- _What to produce_: Copy out the rows below again, word for word and line for line.

[Rows of pointing data]

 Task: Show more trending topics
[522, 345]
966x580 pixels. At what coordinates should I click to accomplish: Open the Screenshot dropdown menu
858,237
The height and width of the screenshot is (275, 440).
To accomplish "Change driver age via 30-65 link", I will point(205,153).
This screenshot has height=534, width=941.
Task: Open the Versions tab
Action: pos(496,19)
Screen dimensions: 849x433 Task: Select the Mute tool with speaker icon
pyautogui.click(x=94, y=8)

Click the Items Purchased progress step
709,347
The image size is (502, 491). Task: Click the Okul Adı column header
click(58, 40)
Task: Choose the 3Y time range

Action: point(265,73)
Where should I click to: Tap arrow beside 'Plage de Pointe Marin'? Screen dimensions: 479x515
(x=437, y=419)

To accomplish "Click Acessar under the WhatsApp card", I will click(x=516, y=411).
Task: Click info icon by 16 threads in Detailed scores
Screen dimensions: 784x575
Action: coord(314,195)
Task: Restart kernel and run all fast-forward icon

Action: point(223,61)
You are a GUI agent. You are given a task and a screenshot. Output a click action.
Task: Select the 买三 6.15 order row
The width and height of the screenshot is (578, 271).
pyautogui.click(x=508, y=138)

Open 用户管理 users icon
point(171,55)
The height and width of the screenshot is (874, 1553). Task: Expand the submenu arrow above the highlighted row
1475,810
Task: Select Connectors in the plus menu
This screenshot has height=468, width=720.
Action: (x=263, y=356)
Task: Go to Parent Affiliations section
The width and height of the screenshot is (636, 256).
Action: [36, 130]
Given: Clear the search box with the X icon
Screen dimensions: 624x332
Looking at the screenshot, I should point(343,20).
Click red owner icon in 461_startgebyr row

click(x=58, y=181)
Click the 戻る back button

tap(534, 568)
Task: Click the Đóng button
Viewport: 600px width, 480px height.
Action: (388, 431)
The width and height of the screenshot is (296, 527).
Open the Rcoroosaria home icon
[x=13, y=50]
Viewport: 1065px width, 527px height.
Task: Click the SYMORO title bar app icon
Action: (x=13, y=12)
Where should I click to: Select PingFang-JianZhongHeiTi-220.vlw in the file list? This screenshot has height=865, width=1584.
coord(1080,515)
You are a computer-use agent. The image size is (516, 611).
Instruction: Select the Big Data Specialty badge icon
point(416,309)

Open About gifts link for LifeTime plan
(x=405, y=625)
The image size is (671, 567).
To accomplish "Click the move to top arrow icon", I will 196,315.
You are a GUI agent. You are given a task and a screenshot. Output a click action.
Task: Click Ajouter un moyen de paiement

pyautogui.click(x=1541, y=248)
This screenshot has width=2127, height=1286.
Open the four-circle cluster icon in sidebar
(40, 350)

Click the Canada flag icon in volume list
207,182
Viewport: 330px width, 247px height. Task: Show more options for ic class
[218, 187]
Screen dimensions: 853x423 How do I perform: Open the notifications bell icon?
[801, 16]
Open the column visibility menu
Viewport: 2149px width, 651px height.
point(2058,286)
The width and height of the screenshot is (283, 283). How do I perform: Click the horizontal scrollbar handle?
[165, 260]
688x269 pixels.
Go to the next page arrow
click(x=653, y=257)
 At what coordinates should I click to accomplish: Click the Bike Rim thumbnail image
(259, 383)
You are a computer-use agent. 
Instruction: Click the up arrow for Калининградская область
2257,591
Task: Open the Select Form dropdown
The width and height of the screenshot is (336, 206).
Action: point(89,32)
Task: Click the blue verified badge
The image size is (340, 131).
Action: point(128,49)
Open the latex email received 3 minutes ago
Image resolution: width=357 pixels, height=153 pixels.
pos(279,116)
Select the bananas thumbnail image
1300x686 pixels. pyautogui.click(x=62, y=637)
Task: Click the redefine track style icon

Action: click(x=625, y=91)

- _Response to the task_:
 Task: Show more trending topics
[522, 345]
966x580 pixels. At what coordinates should I click to accomplish: Open the Screenshot dropdown menu
858,237
The height and width of the screenshot is (275, 440).
To accomplish "Change driver age via 30-65 link", I will point(205,153).
This screenshot has height=534, width=941.
Task: Open the Versions tab
Action: pos(496,19)
Screen dimensions: 849x433 Task: Select the Mute tool with speaker icon
pyautogui.click(x=94, y=8)

Click the Items Purchased progress step
709,347
The image size is (502, 491). Task: Click the Okul Adı column header
click(58, 40)
Task: Choose the 3Y time range

Action: point(265,73)
Where should I click to: Tap arrow beside 'Plage de Pointe Marin'? Screen dimensions: 479x515
(x=437, y=419)

To accomplish "Click Acessar under the WhatsApp card", I will click(x=516, y=411).
Task: Click info icon by 16 threads in Detailed scores
Screen dimensions: 784x575
Action: coord(314,195)
Task: Restart kernel and run all fast-forward icon

Action: point(223,61)
You are a GUI agent. You are given a task and a screenshot. Output a click action.
Task: Select the 买三 6.15 order row
The width and height of the screenshot is (578, 271).
pyautogui.click(x=508, y=138)

Open 用户管理 users icon
point(171,55)
The height and width of the screenshot is (874, 1553). Task: Expand the submenu arrow above the highlighted row
1475,810
Task: Select Connectors in the plus menu
This screenshot has height=468, width=720.
Action: (x=263, y=356)
Task: Go to Parent Affiliations section
The width and height of the screenshot is (636, 256).
Action: [36, 130]
Given: Clear the search box with the X icon
Screen dimensions: 624x332
Looking at the screenshot, I should point(343,20).
Click red owner icon in 461_startgebyr row

click(x=58, y=181)
Click the 戻る back button

tap(534, 568)
Task: Click the Đóng button
Viewport: 600px width, 480px height.
Action: (388, 431)
The width and height of the screenshot is (296, 527).
Open the Rcoroosaria home icon
[x=13, y=50]
Viewport: 1065px width, 527px height.
Task: Click the SYMORO title bar app icon
Action: (x=13, y=12)
Where should I click to: Select PingFang-JianZhongHeiTi-220.vlw in the file list? This screenshot has height=865, width=1584.
coord(1080,515)
You are a computer-use agent. The image size is (516, 611).
Instruction: Select the Big Data Specialty badge icon
point(416,309)

Open About gifts link for LifeTime plan
(x=405, y=625)
The image size is (671, 567).
To accomplish "Click the move to top arrow icon", I will 196,315.
You are a GUI agent. You are given a task and a screenshot. Output a click action.
Task: Click Ajouter un moyen de paiement

pyautogui.click(x=1541, y=248)
This screenshot has width=2127, height=1286.
Open the four-circle cluster icon in sidebar
(40, 350)

Click the Canada flag icon in volume list
207,182
Viewport: 330px width, 247px height. Task: Show more options for ic class
[218, 187]
Screen dimensions: 853x423 How do I perform: Open the notifications bell icon?
[801, 16]
Open the column visibility menu
Viewport: 2149px width, 651px height.
point(2058,286)
The width and height of the screenshot is (283, 283). How do I perform: Click the horizontal scrollbar handle?
[165, 260]
688x269 pixels.
Go to the next page arrow
click(x=653, y=257)
 At what coordinates should I click to accomplish: Click the Bike Rim thumbnail image
(259, 383)
You are a computer-use agent. 
Instruction: Click the up arrow for Калининградская область
2257,591
Task: Open the Select Form dropdown
The width and height of the screenshot is (336, 206).
Action: point(89,32)
Task: Click the blue verified badge
The image size is (340, 131).
Action: point(128,49)
Open the latex email received 3 minutes ago
Image resolution: width=357 pixels, height=153 pixels.
pos(279,116)
Select the bananas thumbnail image
1300x686 pixels. pyautogui.click(x=62, y=637)
Task: Click the redefine track style icon

Action: click(x=625, y=91)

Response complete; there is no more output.